“Senzatetto, margine in movimento” – Joan Uribe e Carla Rivera

Fonte: Joan Uribe.

Prima giornata di studio su margini e periferie urbane

Comprendiamo che per i senzatetto in un contesto di strada – cioè quelli che non passano la notte in nessuna abitazione o attrezzatura temporanea – comunemente chiamati “persone per strada”; “In una situazione di strada”, o “senzatetto”, la dicotomia tra i concetti di “margine” e “periferia”, inteso come confine o passaggio tra quartiere marginale e quartiere periferico, nel contesto della spazializzazione in termini di quartiere del le differenze classiche tra classi lavoratrici e classi pericolose (Chevalier) e, prima, tra proletariato e lumpenproletariat (Marx ed Engels), non sono soddisfatte. E non si adempie in relazione a una circostanza specifica: la spazializzazione.

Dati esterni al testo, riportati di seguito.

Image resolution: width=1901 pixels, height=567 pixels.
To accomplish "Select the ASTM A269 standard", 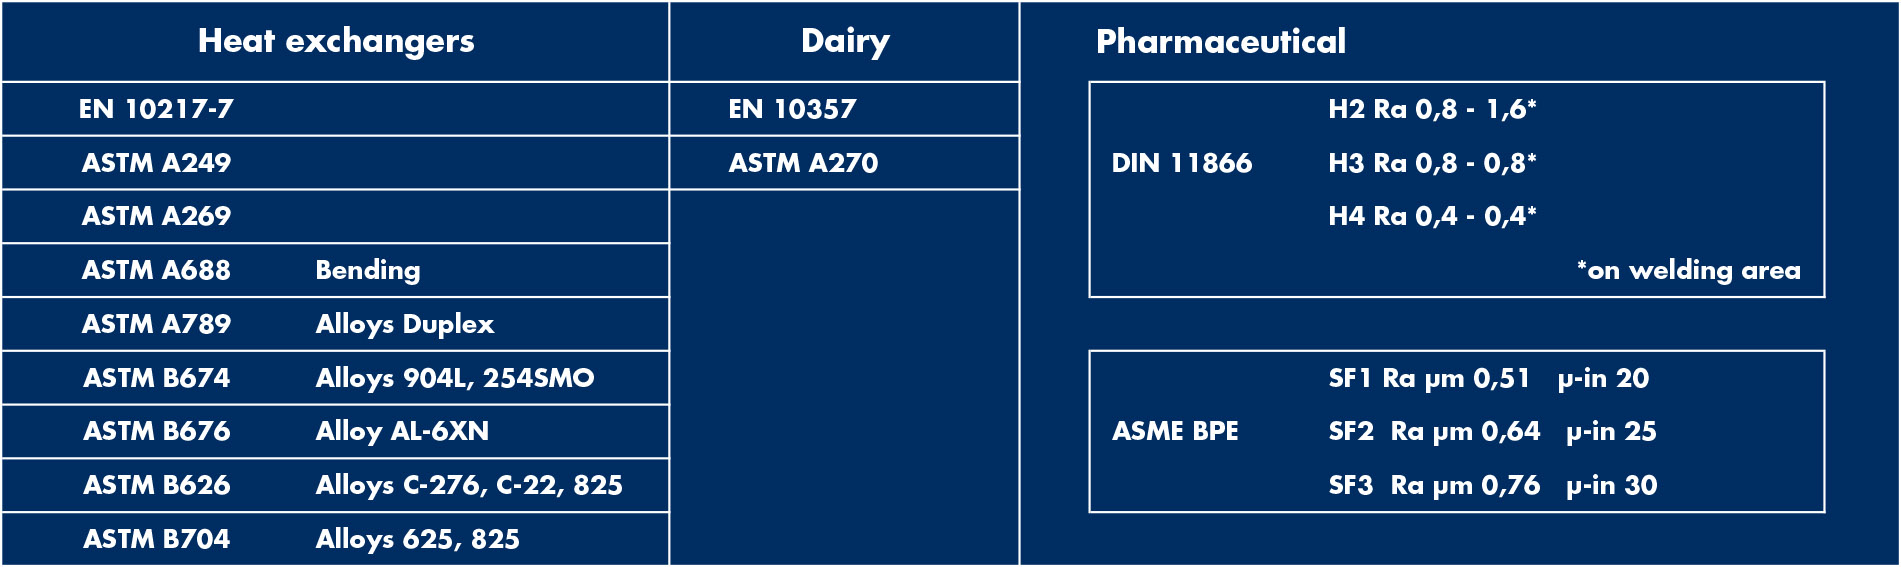I will pyautogui.click(x=156, y=216).
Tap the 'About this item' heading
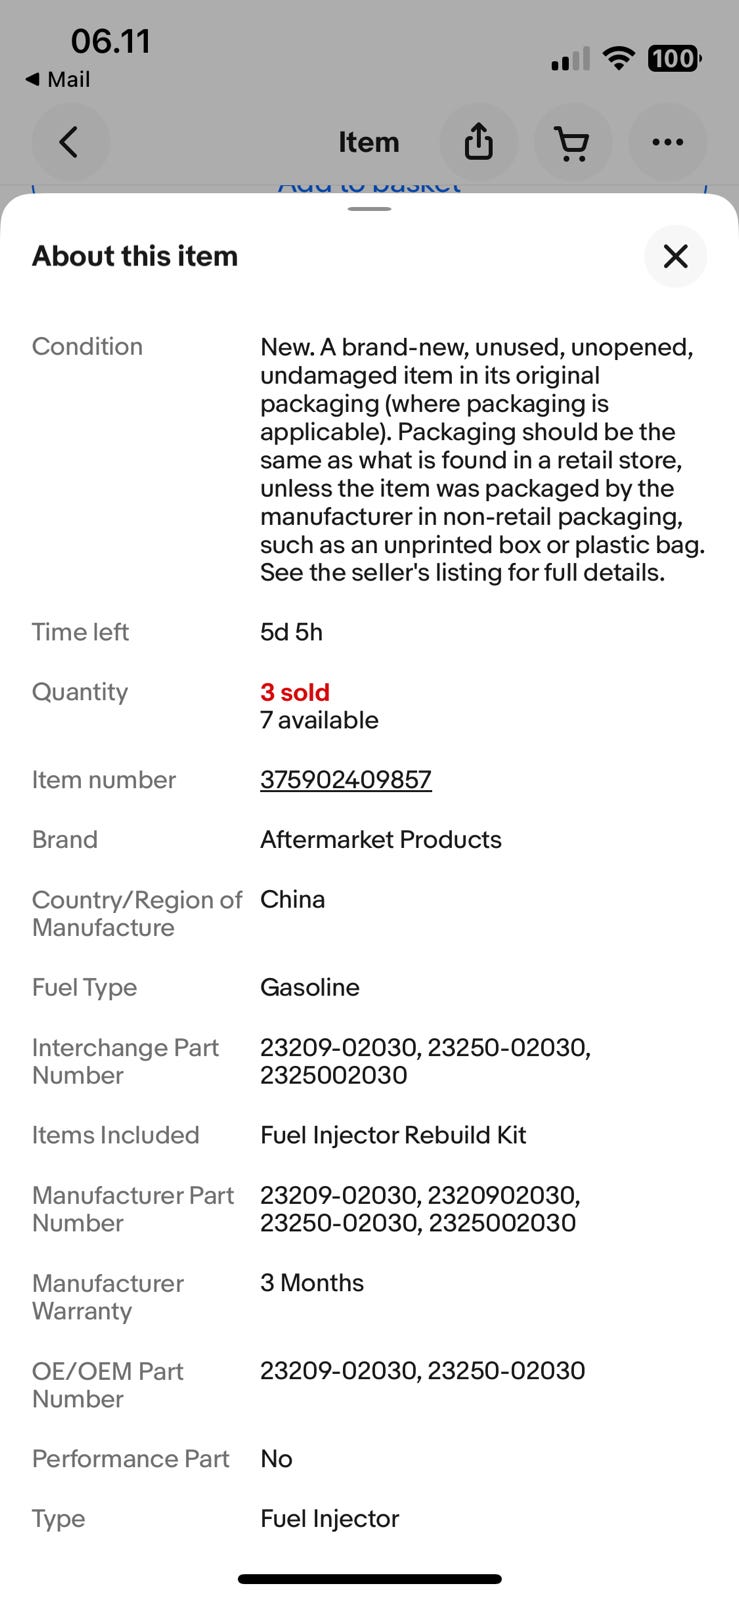Image resolution: width=739 pixels, height=1600 pixels. [x=135, y=256]
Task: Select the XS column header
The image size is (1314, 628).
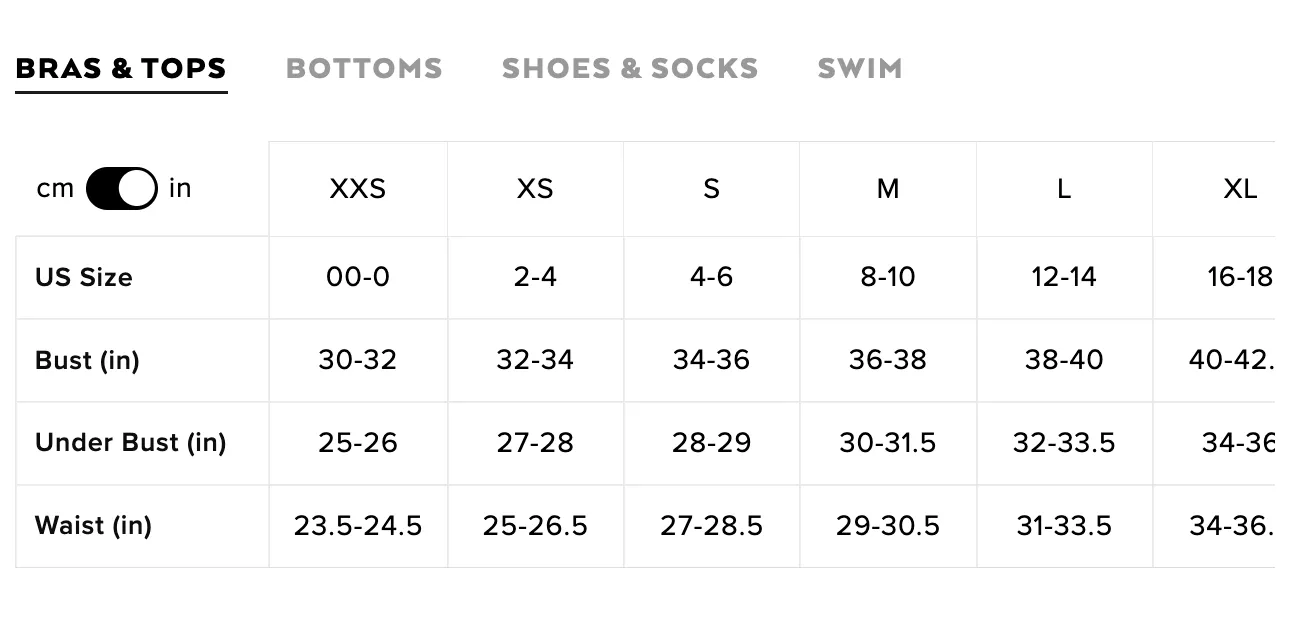Action: [535, 188]
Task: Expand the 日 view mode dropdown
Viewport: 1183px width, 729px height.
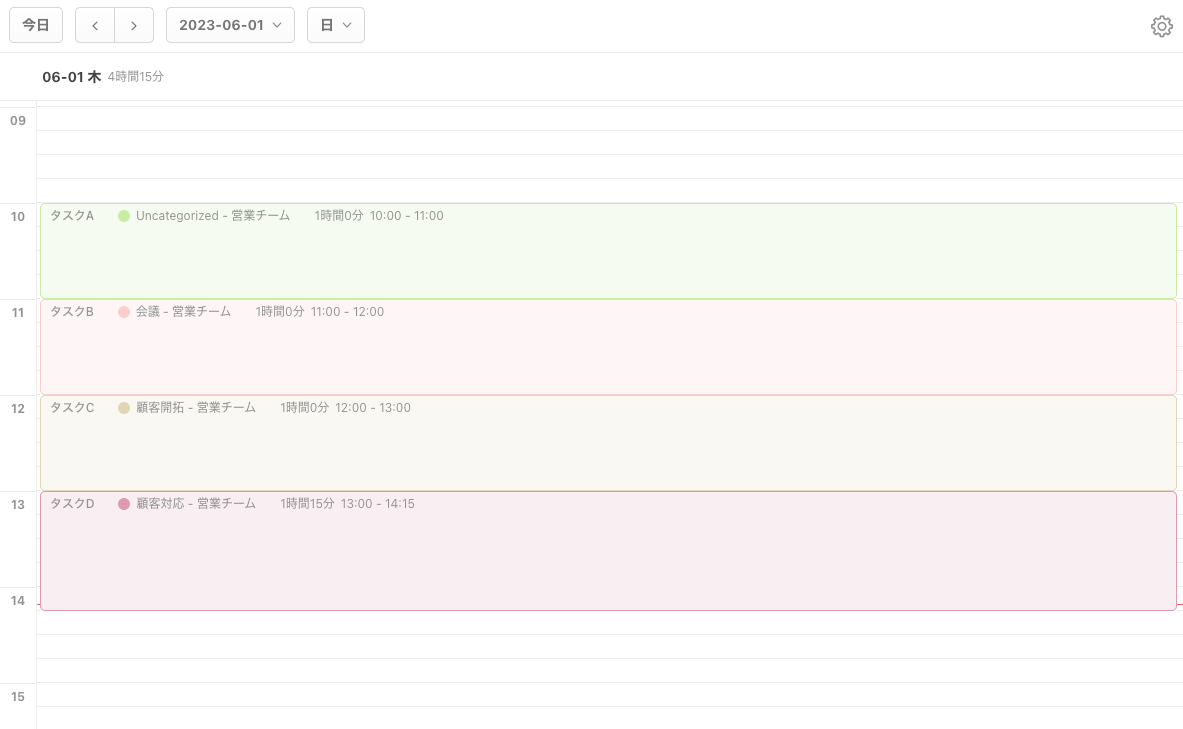Action: 335,25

In effetti, in questo caso, la condizione di esclusione del concetto di esclusione “va con la persona”. Sono, infatti, considerati come “persone marginali” o, in altre parole, la categoria non opera in loro come vettore di spazializzazione, ma piuttosto diventa un elemento della loro carriera morale. Loro “sono” margine. Ovunque siano. Suppongono una cellula di marginalità inserita ovunque si trovino, che corrisponda o meno a una spazialità o all’altra, a prescindere da dove si trovano: le persone senza dimora sono costitutive, di per sé, di “essere” un margine.

Ora, ciò che è radicalmente unico nel caso che ci riguarda qui in relazione alla condizione dei senzatetto non è tanto che la distinzione margine-periferia non opera, ma che ha cessato, a un certo punto, di operare. In altre parole, sebbene la dimensione territoriale, la spazialità, possa avere un’importanza primaria per la spiegazione della loro caduta per strada in quanto tale, una volta diventati senzatetto cessano poi di svolgere un ruolo fondamentale nella loro identità. Non importa il posto, i senzatetto sono ai margini in ogni angolo della città.

Non avere un domicilio significa, quindi, non avere un’identità individuale riconoscibile; vedendosi trasformarsi in un corpo in agguato che finisce per entrare a far parte del paesaggio urbano delle grandi città. Nella perpetua transumanza, la sua “identità urbana”, laboriosa e pericolosa, non è altro che un anonimo e marginale pleonasmo agli occhi della città totale.